NEW DELHI: Pakistan pressed on Friday for progress in talks with India after a ‘good beginning’ made by their prime ministers, but its envoy in Delhi also underscored the importance of addressing the Kashmir issue, saying it was at the root of all their bilateral disputes.
Pakistan’s High Commissioner Abdul Basit also told a news conference at the Press Club of India that the two countries needed to work together to promote peace and prosperity.
Talking on the disputed issues between the two countries, Mr Basit said: “All our bilateral problems more or less stem from the Jammu and Kashmir dispute. It was, therefore, necessary to resolve this issue and take irreversible steps towards peace and stability.”
“A good beginning has been made with the meeting of the two prime ministers,” he said. “It is now important to build on that and do not allow this rare opportunity to go waste.”
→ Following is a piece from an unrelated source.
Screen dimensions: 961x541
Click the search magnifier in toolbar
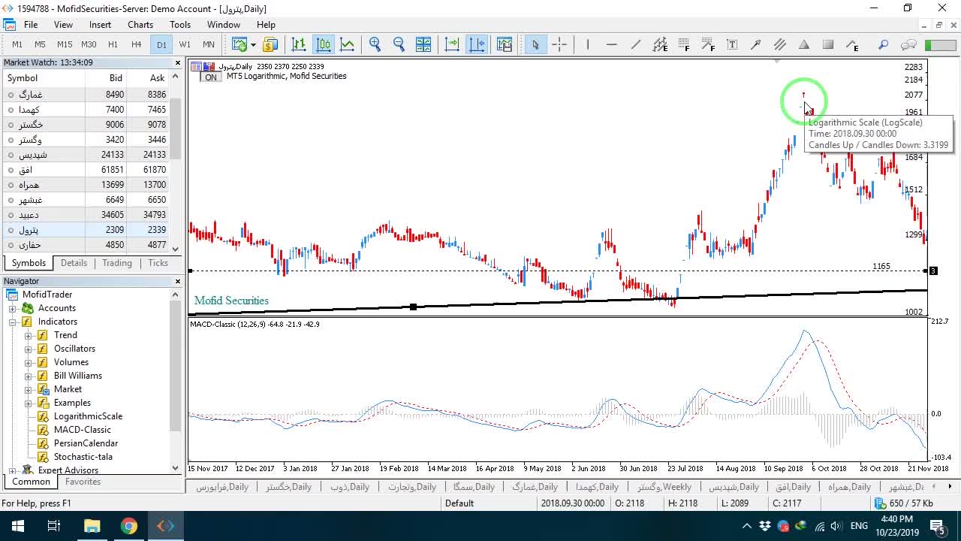[x=883, y=44]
He said Prime Minister Nawaz Sharif’s vision of peace for development and development for peace provides the best way forward. That encompasses bilateral, regional and international dimensions.
Mr Basit expressed confidence in Pakistan’s economy, saying that given its geo-strategic location the country was destined to become a regional economic hub. The economy is showing signs of recovery as also borne out by the up-gradation of Moody’s rating of Pakistan from “negative” to “stable”.
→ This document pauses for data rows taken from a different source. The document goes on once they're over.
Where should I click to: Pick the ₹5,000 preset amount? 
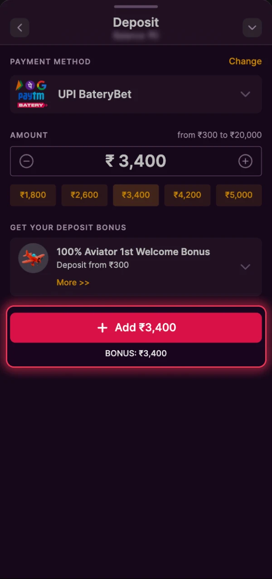click(239, 195)
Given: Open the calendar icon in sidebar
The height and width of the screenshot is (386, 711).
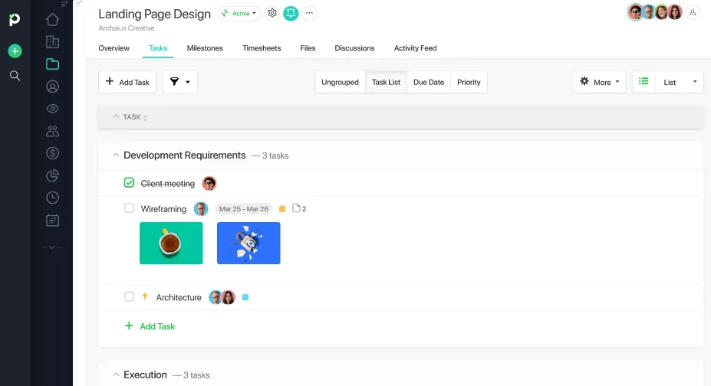Looking at the screenshot, I should tap(53, 221).
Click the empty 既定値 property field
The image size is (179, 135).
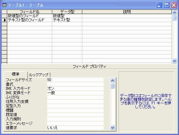[75, 115]
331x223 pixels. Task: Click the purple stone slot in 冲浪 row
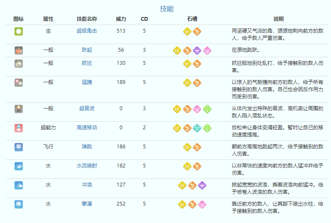pos(202,185)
The envoy also announced Pakistan food and Sufi music festival to be organised in collaboration of the high commission and the Press Club of India in New Delhi later this year.
Mr Basit’s unusually candid comments on Kashmir’s centrality in India ties came on the heels of a controversial meeting between Jamaat ud Dawa’s Hafiz Saeed and a former Hindi journalist in Pakistan.
Indian politicians led by the Congress berated the Modi government for letting the meeting happen in which ways to resolve the Kashmir dispute were apparently discussed. When it suits them every Indian party highlights the status of Kashmir as an integral part of India. But everyone also wants to solve the “issue” through talks.